Oh, Kian ..., andai aja kamu tahu. Aku juga rindu kamu. "Kita ketemu besok?" Aku menatapnya dengan penuh harap. Mengabaikan gejolak aneh di dasar hatiku.

"Gampang aja. Kalau aku kangen, aku main ke sini, kok. Sekarang kamu istirahat, dan aku pulang. Oke?" Belum sempat aku menjawab, Kian menambahkan, "Enggak perlu antar aku ke bawah. Aku bisa sendiri."

"Oke."

"Oke," Kian mengulang. Kali ini, lelaki itu merundukkan sedikit tubuhnya untuk mengecup dahiku. "Selamat tidur, Sayang," katanya, kemudian meninggalkan balkon, menghilang di anak-anak tangga yang mengantarnya ke lantai bawah.

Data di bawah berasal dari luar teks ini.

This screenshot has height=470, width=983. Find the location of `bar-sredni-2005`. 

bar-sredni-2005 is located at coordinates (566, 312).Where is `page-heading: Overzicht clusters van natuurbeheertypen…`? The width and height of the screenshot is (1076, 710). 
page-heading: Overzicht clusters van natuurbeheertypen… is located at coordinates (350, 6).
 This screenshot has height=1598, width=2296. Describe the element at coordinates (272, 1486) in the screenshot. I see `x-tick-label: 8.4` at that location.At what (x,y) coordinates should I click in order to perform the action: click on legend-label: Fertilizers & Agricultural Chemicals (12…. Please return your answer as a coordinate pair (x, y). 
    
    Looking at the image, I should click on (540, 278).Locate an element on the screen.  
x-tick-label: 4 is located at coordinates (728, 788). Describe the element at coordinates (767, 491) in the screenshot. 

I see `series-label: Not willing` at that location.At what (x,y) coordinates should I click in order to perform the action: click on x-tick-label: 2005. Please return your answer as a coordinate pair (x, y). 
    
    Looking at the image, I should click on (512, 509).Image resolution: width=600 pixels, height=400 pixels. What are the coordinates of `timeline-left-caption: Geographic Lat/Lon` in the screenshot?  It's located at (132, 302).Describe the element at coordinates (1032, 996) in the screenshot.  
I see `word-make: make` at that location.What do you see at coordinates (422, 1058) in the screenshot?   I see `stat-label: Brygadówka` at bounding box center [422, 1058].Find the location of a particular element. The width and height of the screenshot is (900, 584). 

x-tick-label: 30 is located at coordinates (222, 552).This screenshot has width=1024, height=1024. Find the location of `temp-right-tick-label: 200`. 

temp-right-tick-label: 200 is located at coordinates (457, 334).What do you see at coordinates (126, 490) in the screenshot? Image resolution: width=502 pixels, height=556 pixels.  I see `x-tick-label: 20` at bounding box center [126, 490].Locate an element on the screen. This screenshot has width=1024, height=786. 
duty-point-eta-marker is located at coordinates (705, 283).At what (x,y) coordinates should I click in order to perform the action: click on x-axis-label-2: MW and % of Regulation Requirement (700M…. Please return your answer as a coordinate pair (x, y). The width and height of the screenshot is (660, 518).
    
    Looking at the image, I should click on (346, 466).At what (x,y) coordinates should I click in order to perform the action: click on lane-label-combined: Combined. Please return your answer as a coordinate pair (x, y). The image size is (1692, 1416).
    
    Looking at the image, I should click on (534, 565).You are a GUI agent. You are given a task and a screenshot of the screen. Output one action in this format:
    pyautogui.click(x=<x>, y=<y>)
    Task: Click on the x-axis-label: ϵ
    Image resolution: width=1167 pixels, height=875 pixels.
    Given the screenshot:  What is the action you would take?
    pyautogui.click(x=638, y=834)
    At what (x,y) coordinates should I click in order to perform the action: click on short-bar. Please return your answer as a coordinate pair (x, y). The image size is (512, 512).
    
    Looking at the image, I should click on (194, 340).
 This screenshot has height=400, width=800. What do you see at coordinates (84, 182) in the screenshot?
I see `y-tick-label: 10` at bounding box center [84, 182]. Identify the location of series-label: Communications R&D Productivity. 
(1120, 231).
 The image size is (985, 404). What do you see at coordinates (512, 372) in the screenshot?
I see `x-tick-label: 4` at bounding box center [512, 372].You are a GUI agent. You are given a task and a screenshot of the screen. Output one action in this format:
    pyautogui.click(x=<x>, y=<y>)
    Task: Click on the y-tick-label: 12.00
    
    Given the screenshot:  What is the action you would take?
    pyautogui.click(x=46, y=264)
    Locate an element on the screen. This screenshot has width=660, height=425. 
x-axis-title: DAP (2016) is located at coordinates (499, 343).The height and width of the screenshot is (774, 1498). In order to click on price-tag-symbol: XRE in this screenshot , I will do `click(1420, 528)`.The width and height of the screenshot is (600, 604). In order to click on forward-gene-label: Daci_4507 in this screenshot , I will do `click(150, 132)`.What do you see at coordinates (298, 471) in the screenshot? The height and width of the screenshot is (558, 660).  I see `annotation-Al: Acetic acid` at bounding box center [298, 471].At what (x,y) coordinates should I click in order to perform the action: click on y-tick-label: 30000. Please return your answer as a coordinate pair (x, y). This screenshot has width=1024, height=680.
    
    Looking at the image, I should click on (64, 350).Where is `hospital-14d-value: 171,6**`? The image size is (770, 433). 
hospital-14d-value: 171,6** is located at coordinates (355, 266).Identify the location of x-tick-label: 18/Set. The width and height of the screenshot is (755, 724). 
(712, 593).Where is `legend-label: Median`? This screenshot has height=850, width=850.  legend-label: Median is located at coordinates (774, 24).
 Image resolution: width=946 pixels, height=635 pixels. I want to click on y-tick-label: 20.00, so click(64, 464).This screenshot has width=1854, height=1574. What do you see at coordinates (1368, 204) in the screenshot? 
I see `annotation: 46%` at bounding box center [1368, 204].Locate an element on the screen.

Samar-samar kudengar Kian berpamitan pada Papa. Rumah ini sudah seperti rumahnya. Kian bebas masuk kapan saja dia mau. Ke mana saja yang dia inginkan, kecuali satu: kamarku. Mama cukup tegas dengan aturan satu itu. Meskipun kedua orangtuaku teramat memercayai lelaki itu, tetap saja tak ada yang ingin mengambil risiko. Siapa yang bisa menjamin dua orang yang tengah dimabuk cinta seperti kami tidak melakukan macam-macam jika hanya ditinggalkan berduaan di ruang tertutup. Meskipun, ya, aku tak juga pernah berpikir macam-macam. Kian pun kurasa demikian. Untuk apa, kami toh hanya perlu menunggu tiga pekan lagi sampai akhirnya kami sah di mata agama dan negara.

Benar, hubunganku dan Kian memang sudah sejauh itu. Kami berpacaran dua tahun terakhir. Sebulan lalu, Kian ke Yogyakarta. Mengunjungiku. Hanya satu malam, tetapi dia berhasil mengguncang duniaku dengan kalimatnya yang memintaku untuk mengizinkannya menjadi teman hidupku di masa-masa mendatang. Aku tak memiliki alasan untuk mengatakan tidak. Aku tahu Kian mencintaiku. Kian pun tahu aku mencintainya. Kami partner yang hebat. Tadinya.